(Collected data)
BEGIN

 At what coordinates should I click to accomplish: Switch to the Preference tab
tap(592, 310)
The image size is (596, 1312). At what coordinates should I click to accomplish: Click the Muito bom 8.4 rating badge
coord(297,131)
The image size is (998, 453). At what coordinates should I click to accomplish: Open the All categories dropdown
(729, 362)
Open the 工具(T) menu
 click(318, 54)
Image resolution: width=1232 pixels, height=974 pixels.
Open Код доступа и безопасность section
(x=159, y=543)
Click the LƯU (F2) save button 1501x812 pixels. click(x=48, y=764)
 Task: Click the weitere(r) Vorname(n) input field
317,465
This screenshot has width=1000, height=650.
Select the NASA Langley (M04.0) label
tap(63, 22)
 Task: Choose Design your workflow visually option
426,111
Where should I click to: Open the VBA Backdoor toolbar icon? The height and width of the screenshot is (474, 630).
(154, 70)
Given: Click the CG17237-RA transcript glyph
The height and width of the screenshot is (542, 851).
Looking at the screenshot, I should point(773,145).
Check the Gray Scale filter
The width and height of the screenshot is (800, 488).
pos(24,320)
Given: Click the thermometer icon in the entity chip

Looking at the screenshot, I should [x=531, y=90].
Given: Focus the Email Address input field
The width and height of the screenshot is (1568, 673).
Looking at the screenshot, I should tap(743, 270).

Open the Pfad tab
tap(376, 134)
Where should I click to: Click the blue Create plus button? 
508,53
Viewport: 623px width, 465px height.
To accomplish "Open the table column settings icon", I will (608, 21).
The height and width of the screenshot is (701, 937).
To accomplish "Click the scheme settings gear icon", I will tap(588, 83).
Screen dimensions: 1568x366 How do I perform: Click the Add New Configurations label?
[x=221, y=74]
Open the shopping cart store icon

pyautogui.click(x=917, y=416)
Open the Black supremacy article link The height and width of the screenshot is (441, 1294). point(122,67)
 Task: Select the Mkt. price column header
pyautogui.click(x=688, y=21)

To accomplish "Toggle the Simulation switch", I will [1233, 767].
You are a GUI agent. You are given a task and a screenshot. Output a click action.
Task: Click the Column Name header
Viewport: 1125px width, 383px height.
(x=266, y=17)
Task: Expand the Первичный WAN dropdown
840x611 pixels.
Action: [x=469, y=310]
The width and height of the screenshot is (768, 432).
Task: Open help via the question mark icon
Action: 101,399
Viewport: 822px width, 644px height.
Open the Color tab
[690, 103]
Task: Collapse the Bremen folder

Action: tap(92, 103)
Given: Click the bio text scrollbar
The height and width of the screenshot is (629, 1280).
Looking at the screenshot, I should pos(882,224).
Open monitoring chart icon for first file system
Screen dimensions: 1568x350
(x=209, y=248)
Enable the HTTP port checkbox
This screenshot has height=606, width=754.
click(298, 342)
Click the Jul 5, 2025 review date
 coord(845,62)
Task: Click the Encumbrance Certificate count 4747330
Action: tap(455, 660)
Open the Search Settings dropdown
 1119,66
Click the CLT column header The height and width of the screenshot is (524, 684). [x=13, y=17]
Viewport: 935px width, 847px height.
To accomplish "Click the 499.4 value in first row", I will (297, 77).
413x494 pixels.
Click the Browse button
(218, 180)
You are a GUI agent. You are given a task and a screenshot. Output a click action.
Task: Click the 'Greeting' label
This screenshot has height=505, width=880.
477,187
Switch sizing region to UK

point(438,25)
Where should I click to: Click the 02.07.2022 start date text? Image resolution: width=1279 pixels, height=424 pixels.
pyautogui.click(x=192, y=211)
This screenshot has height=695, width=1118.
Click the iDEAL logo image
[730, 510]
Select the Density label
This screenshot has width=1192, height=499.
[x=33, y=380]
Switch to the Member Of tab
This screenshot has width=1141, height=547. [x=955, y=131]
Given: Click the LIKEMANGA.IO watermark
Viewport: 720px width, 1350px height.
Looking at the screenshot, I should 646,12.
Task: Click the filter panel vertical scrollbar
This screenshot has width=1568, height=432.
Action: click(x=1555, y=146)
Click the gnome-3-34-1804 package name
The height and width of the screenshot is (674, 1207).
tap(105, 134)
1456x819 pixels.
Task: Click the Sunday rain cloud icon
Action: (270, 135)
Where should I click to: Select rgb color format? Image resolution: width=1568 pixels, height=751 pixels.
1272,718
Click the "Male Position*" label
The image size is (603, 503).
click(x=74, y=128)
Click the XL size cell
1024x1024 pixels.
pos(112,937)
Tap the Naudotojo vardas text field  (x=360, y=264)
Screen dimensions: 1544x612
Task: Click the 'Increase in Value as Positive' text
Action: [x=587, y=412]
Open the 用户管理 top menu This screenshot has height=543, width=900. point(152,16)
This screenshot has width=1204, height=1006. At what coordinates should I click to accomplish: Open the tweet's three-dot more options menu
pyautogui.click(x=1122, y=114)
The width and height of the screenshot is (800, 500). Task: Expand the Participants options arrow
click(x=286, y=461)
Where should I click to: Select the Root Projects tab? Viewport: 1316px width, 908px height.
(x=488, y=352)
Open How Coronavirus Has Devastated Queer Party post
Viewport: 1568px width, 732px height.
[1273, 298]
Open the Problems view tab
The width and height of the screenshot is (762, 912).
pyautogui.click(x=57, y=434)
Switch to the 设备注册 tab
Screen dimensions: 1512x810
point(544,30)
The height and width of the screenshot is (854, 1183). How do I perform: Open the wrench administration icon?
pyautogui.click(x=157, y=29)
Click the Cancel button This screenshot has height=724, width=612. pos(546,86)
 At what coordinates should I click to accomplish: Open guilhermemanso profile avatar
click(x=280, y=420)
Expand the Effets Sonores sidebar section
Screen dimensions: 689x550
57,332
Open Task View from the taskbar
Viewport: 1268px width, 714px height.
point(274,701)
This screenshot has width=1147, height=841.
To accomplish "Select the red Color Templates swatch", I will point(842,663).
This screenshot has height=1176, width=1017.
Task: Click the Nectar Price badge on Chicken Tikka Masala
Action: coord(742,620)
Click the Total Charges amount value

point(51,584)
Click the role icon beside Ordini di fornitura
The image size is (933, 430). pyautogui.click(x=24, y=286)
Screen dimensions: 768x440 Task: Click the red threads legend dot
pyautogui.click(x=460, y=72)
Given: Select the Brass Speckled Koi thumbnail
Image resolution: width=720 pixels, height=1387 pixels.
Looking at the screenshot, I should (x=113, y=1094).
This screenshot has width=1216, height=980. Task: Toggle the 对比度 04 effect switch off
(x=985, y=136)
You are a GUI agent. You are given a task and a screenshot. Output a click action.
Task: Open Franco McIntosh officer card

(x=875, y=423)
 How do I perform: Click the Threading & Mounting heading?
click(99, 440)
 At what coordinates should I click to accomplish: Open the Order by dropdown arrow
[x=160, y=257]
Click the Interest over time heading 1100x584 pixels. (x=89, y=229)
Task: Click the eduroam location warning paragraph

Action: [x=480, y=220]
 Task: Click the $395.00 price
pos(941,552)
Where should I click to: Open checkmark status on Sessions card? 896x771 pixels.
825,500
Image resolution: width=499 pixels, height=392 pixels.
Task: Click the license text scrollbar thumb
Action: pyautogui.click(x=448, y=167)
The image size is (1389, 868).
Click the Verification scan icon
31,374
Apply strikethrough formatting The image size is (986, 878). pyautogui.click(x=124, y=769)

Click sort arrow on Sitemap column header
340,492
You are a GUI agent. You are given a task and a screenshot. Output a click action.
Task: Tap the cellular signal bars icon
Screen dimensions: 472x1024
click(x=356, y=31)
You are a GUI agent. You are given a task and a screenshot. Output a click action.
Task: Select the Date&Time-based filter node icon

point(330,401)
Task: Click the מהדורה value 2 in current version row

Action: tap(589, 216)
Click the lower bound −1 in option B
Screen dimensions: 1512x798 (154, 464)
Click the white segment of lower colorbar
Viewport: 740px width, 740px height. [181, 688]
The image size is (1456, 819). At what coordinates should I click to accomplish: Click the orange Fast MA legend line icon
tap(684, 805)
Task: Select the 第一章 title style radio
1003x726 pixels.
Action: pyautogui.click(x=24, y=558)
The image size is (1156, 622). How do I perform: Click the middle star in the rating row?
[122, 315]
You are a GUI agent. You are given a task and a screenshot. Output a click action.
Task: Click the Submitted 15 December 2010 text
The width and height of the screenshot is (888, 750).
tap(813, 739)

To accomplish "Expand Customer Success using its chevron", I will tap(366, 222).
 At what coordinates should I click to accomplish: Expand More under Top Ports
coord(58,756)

END

Please print the lines from the start of the records up to and including the line with "Given: Click the CG17237-RA transcript glyph", copying each one exactly and leaving out the rest.

 At what coordinates should I click to accomplish: Switch to the Preference tab
tap(592, 310)
The image size is (596, 1312). At what coordinates should I click to accomplish: Click the Muito bom 8.4 rating badge
coord(297,131)
The image size is (998, 453). At what coordinates should I click to accomplish: Open the All categories dropdown
(729, 362)
Open the 工具(T) menu
 click(318, 54)
Image resolution: width=1232 pixels, height=974 pixels.
Open Код доступа и безопасность section
(x=159, y=543)
Click the LƯU (F2) save button 1501x812 pixels. click(x=48, y=764)
 Task: Click the weitere(r) Vorname(n) input field
317,465
This screenshot has width=1000, height=650.
Select the NASA Langley (M04.0) label
tap(63, 22)
 Task: Choose Design your workflow visually option
426,111
Where should I click to: Open the VBA Backdoor toolbar icon? The height and width of the screenshot is (474, 630).
(154, 70)
Given: Click the CG17237-RA transcript glyph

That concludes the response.